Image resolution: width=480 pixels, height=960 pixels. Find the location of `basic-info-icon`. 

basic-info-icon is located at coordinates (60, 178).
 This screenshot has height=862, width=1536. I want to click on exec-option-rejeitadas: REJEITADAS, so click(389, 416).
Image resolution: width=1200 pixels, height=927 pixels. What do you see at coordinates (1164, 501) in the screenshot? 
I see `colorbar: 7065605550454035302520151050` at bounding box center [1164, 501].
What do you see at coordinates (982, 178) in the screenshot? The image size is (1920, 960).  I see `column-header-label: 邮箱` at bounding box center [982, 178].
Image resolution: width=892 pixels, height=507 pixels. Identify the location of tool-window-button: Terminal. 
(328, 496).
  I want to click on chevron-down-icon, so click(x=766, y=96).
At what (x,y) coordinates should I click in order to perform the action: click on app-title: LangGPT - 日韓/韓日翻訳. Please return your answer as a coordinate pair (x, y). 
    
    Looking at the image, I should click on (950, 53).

# # # # #

ASSIGNMENT:
Reproduce all of the material above word for word, from its first line through its last.

ANSWER SPACE:
Image resolution: width=480 pixels, height=960 pixels. Find the location of `basic-info-icon`. 

basic-info-icon is located at coordinates (60, 178).
 This screenshot has height=862, width=1536. I want to click on exec-option-rejeitadas: REJEITADAS, so click(389, 416).
Image resolution: width=1200 pixels, height=927 pixels. What do you see at coordinates (1164, 501) in the screenshot? 
I see `colorbar: 7065605550454035302520151050` at bounding box center [1164, 501].
What do you see at coordinates (982, 178) in the screenshot? The image size is (1920, 960).  I see `column-header-label: 邮箱` at bounding box center [982, 178].
Image resolution: width=892 pixels, height=507 pixels. Identify the location of tool-window-button: Terminal. 
(328, 496).
  I want to click on chevron-down-icon, so click(x=766, y=96).
At what (x,y) coordinates should I click in order to perform the action: click on app-title: LangGPT - 日韓/韓日翻訳. Please return your answer as a coordinate pair (x, y). 
    
    Looking at the image, I should click on (950, 53).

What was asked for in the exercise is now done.